Charlotte has let us down. For more than ten years, she and "Mickey Boy" have been the very model of a modern marriage. From time to time we've been privy to their minor disagreements, but these were always handled with such good humour that not one of us imagined that they constituted any threat to their happy togetherness.
The term is now hideously out of fashion, but it would be fair to describe Charlotte and Michael as role models. "They're so respectful of each other's opinions," Geoff would say with an explicit reference to his own partner's militant vegetarianism. "What I like about them," Anna would say with a nod towards Gordon's predilection for silly jokes about dyslexics, "is their wonderfully compatible sense of humour."

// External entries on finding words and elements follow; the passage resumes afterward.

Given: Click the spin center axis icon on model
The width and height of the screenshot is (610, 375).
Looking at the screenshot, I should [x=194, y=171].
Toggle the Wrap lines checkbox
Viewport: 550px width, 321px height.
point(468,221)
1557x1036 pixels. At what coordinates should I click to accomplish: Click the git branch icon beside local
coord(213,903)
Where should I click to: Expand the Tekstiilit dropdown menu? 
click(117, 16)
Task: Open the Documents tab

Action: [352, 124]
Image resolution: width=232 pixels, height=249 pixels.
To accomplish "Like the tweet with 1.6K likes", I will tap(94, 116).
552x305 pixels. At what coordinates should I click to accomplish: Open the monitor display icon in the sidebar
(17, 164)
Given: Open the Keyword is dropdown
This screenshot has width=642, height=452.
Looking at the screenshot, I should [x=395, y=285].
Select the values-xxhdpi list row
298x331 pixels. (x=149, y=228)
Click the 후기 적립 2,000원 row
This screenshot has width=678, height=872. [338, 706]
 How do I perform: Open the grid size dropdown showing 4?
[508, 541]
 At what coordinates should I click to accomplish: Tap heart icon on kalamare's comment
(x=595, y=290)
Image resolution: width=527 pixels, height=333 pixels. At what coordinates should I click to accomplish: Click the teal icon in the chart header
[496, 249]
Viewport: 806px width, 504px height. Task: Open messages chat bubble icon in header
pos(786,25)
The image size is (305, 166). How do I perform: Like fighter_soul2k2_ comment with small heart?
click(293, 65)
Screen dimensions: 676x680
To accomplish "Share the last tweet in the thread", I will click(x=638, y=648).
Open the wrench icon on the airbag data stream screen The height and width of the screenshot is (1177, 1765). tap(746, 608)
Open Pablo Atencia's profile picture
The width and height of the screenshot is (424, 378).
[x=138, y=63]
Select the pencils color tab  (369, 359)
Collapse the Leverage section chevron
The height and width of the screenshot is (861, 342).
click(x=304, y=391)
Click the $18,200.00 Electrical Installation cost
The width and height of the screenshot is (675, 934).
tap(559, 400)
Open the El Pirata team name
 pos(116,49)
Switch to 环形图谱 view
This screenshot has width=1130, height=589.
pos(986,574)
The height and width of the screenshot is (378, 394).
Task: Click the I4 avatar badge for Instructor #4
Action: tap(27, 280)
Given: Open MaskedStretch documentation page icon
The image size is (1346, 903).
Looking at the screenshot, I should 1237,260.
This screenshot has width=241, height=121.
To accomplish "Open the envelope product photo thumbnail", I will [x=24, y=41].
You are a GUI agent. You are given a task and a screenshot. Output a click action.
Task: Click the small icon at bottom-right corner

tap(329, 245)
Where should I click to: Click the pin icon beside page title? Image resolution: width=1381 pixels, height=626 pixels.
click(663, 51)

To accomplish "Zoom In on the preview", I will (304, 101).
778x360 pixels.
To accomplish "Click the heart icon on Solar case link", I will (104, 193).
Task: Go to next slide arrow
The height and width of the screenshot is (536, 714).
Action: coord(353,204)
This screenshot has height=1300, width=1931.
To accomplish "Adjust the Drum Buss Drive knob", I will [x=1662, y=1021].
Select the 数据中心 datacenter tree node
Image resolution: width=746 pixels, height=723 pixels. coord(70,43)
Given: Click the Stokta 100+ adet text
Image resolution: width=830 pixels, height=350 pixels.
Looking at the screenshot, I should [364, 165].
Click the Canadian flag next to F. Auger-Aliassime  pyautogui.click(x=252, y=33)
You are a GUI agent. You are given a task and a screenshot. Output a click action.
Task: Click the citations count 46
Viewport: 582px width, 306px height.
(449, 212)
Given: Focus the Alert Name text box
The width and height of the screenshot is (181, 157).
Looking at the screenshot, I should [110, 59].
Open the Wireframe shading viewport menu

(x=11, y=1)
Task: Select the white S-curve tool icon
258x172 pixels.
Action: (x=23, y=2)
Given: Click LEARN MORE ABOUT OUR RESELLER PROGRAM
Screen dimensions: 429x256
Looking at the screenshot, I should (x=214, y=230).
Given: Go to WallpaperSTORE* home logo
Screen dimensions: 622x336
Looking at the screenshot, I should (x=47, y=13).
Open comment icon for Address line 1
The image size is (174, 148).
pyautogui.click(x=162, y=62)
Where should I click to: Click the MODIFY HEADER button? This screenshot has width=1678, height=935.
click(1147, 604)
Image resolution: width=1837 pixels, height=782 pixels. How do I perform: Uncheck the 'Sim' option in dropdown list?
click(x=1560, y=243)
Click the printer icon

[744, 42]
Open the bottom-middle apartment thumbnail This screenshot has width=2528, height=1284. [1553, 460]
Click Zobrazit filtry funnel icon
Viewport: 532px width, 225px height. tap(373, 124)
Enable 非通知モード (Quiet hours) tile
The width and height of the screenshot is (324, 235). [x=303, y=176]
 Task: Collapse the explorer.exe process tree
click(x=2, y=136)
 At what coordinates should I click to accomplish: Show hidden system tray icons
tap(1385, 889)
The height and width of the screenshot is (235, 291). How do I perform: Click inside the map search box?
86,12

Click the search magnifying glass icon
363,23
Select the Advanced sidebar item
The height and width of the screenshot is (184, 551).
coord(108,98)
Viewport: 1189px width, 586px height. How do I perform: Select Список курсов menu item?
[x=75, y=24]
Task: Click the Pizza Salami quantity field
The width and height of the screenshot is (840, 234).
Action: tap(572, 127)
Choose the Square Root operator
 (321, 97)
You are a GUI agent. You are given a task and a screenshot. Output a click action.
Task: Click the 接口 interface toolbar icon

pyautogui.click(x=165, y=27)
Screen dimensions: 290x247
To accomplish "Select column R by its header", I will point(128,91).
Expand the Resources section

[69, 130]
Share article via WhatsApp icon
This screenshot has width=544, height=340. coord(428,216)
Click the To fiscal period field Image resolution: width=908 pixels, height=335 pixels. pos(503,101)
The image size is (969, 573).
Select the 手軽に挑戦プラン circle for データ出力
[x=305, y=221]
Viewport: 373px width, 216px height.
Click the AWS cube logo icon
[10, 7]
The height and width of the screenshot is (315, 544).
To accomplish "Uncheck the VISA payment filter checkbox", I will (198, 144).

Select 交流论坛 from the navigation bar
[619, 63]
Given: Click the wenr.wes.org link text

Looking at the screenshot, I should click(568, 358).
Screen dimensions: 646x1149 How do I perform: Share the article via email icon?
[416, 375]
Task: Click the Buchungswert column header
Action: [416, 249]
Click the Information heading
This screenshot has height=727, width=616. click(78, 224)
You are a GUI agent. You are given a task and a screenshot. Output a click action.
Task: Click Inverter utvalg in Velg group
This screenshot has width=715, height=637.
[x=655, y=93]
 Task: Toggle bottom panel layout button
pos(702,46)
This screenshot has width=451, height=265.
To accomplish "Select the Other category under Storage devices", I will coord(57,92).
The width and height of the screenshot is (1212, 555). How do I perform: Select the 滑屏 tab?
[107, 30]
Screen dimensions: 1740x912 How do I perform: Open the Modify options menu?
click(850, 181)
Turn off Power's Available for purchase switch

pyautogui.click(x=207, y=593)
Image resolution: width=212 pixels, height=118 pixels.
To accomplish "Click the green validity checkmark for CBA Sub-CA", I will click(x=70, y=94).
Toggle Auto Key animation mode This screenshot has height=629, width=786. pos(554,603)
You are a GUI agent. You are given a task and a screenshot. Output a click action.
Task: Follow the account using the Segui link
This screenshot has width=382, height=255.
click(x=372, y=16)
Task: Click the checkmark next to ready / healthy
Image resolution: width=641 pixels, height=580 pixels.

But last Saturday night, as we sat around at Sally's savouring a splendid Jamie Oliver meal of seared scallops and smashed white beans, the bombshell dropped. Geoff's partner, Marie, reported an extraordinary conversation that she'd had at a recent book launch with her old friend Estelle. In the course of swapping mutual acquaintances, they'd both come to rest on Charlotte. But even as Marie was embarking on her usual trope about the enduring miracle of her relationship with Mickey Boy, Estelle casually announced that she was less concerned about Charlotte's emotional state than about the gap between her nostrils. "Did you see those appalling pictures of that woman with no septum? The one who snorted six grams of coke a day? That will be Charlotte in a year if she doesn't knock off the nose candy."
Marie knew that, for the sake of us all, she had to press on. "I didn't know Charlotte took a lot of coke."
"Oh yes. She loves the stuff. She told me once that it meant you had to wait much longer for a decent orgasm, but when it came it went right through you like an electric shock."
"Isn't Mickey Boy worried about her habit?"
"Mickey Boy? I don't know about any Mickey Boy, but I should think it goes down well with big Les, that greasy despatch rider from Metro Express she's been knocking off for the past six months."
After Marie had unloaded her sensational news on Saturday, there was a terrible silence. No one felt quite able to look up from the strawberries and balsamic vinegar. Our god had failed. Geoff was the first to react. "I thought only the other night that her voice was becoming terribly nasal. As though she had permanent hay fever."
Miles was even more frank. "I always reckoned there was something a bit dirty underneath all that sweetness and light. Like with Julie Andrews and Doris Day."
We sat around until after midnight debating some of the other finer issues. Had Charlotte deliberately cultivated our company because it gave an extra frisson to her drug-fuelled nights of sex with the man from Metro Express? Should we now acknowledge that there was no such thing as a perfect relationship and proceed to celebrate our own flawed partnerships? What on earth was it like to have an orgasm that went right through one like an electric shock? And what were we going to do about Anna's summer party? Should we invite Charlotte and Michael as usual?
It is, I think, indicative of the liberality of our little group that we decided Charlotte should receive her usual invitation - even if it was, to my mind, marginally undermined by Anna's proposal (carried by five to three) that Michael's place should, at least on this occasion, be taken by greasy Les.